Development of Dopant-Free Donor-Acceptor-type Hole Transporting Material for Highly Efficient and Stable Perovskite Solar Cells

Abstract

In perovskite solar cells (PSCs), overlying hole transporting materials (HTMs) are important for achieving high efficiencies as well as protecting perovskite active layers from degradation factors. This study reports the synthesis of a dopant-free HTM based on a D'-A-D-A-D-A-D' (D, D': electron donor, A: electron acceptor) conjugated structure and incorporation of the HTM into a PSC. The resulting PSC exhibits a high efficiency of 17.3%, which is comparable to that of the device based on doped spiro-OMeTAD HTM, and exhibits much improved stability: without encapsulation, the PSC based on the new HTM was found to retain 80% of its initial performance over 500 h under the conditions of 60% relative humidity/1 sun light-soaking without encapsulation.
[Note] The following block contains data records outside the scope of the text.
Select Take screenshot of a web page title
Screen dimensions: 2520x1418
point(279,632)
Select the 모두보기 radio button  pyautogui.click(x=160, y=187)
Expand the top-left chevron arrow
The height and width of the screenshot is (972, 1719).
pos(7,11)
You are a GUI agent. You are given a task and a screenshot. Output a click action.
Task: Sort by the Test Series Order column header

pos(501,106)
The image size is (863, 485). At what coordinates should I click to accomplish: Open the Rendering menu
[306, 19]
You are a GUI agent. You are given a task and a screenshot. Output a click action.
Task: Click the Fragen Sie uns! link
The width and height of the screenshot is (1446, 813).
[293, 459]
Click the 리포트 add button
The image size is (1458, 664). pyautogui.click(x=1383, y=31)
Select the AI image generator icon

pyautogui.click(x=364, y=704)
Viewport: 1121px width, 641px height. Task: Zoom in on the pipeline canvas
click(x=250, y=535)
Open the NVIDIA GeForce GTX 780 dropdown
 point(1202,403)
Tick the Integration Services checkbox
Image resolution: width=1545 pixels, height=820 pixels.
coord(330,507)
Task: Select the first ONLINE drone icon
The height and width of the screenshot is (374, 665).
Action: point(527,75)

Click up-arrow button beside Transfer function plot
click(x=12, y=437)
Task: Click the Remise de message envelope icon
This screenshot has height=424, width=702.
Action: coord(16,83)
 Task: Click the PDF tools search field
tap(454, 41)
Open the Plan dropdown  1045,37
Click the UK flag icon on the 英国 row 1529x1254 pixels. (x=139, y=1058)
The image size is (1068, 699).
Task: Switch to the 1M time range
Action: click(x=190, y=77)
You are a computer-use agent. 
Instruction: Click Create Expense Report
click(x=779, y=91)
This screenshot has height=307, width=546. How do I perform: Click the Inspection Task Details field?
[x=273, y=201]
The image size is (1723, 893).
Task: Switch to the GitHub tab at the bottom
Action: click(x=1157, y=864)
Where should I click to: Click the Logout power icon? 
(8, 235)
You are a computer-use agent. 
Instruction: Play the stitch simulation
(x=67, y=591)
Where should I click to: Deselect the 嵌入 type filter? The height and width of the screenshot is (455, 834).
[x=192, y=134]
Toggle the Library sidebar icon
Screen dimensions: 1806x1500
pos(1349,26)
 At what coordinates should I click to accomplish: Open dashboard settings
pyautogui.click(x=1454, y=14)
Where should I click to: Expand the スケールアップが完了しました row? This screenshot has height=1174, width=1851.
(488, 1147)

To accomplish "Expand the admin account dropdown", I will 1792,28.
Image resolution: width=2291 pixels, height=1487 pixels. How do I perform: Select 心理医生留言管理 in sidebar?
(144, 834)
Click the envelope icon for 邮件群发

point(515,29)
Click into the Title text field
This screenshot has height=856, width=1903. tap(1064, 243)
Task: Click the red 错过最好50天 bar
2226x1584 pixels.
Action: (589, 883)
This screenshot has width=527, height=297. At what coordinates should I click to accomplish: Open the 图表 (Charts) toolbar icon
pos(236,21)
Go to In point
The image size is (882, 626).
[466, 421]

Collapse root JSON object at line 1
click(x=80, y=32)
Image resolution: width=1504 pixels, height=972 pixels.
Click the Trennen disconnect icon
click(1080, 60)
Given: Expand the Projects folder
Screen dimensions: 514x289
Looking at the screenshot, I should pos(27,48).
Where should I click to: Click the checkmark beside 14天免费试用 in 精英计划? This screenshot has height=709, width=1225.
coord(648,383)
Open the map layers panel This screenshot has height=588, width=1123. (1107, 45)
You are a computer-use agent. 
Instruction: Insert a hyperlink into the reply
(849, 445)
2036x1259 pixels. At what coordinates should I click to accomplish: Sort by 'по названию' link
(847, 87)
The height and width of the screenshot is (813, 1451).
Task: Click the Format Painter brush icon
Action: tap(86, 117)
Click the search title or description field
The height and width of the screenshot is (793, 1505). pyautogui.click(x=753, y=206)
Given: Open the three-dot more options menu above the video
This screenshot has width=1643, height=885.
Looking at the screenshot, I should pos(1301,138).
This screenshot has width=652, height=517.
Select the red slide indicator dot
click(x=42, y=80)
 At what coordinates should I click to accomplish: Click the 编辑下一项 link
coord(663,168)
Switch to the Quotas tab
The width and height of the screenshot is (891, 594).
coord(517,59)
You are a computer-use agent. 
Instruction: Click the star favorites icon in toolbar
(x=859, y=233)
The high performance is attributed to efficient hole-extraction/collection and hole transport. We demonstrate that the extended pi-structure of the D'-A-D-A-D-A-D'-type HTM slows moisture intrusion and protects the perovskite layer better than smaller D-A-type molecules. The improved stability is primarily due to the hydrophobic nature of the HTM; the relatively large pi-conjugated molecule forms denser films, which effectively decrease the spaces between the molecules and retard water intrusion. The dopant-free D-A-type HTM with an extended pi-structure is effective not only in improving device efficiency, but also device stability.